§ TRY IT
Omit the pictures and output every entry below exactly as written.

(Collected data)

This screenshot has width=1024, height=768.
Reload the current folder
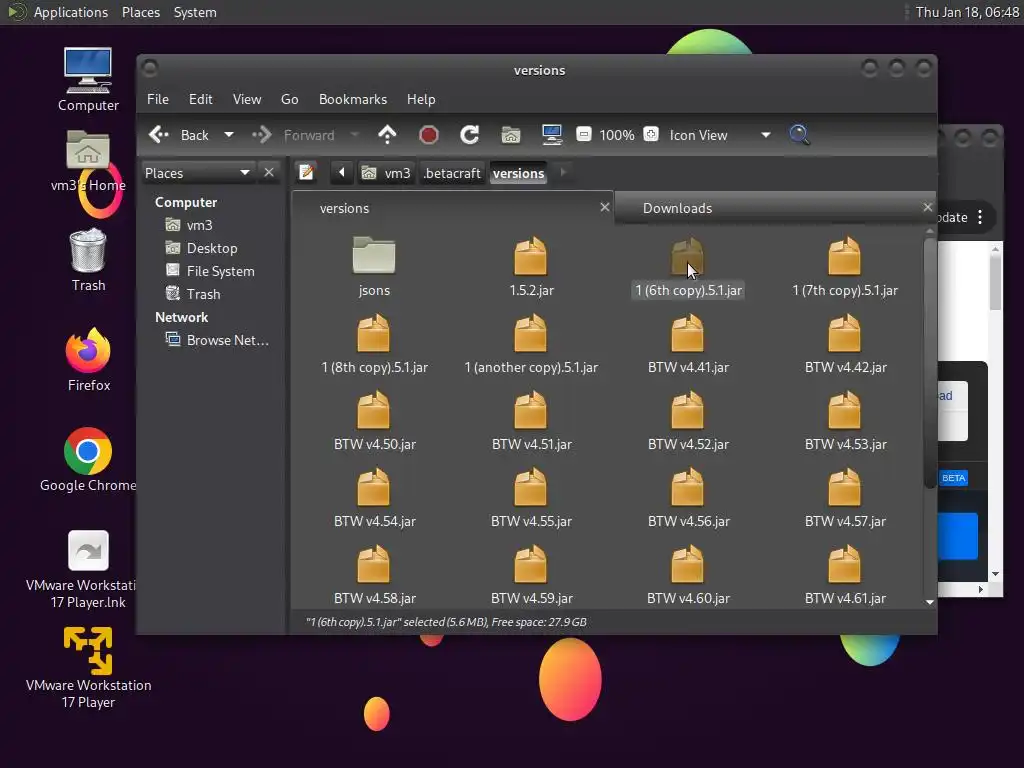tap(469, 135)
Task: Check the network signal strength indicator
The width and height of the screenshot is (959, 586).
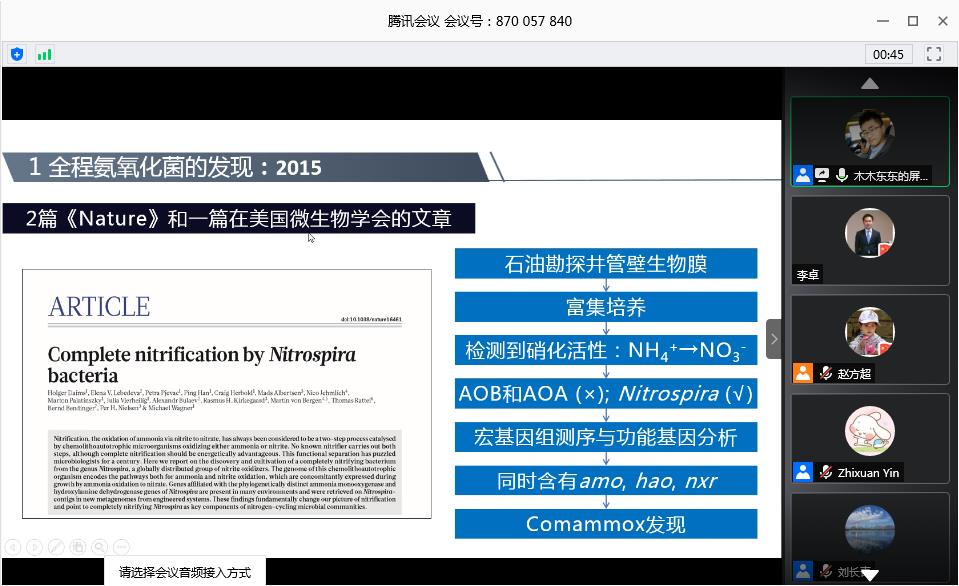Action: point(44,54)
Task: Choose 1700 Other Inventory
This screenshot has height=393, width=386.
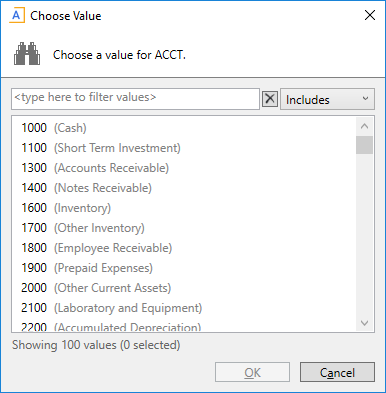Action: click(184, 228)
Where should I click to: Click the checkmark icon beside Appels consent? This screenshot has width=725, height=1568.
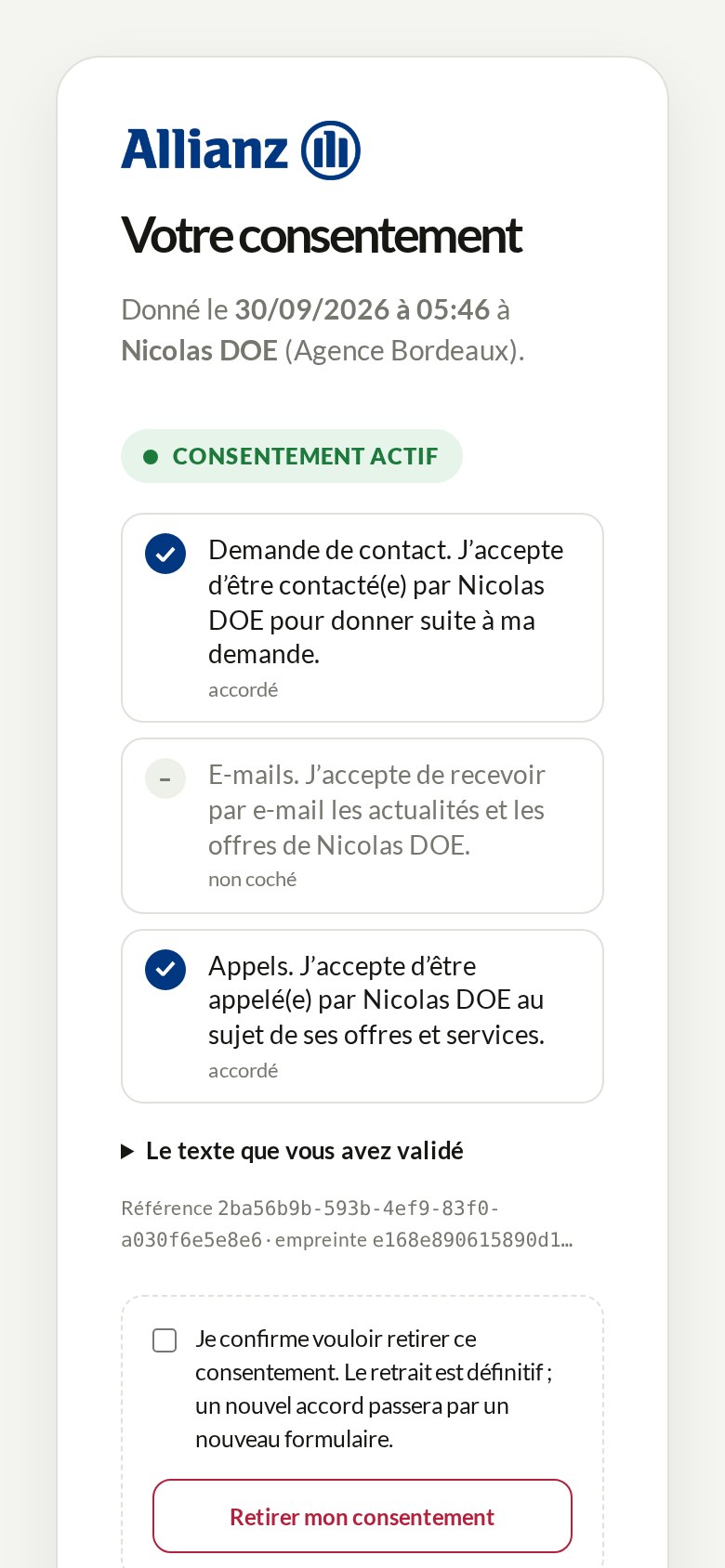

§ FINISHED TASK
This screenshot has width=1024, height=768.
Reload the current folder
tap(469, 135)
Task: Check the network signal strength indicator
The width and height of the screenshot is (959, 586).
Action: point(44,54)
Task: Choose 1700 Other Inventory
This screenshot has height=393, width=386.
Action: click(184, 228)
Where should I click to: Click the checkmark icon beside Appels consent? This screenshot has width=725, height=1568.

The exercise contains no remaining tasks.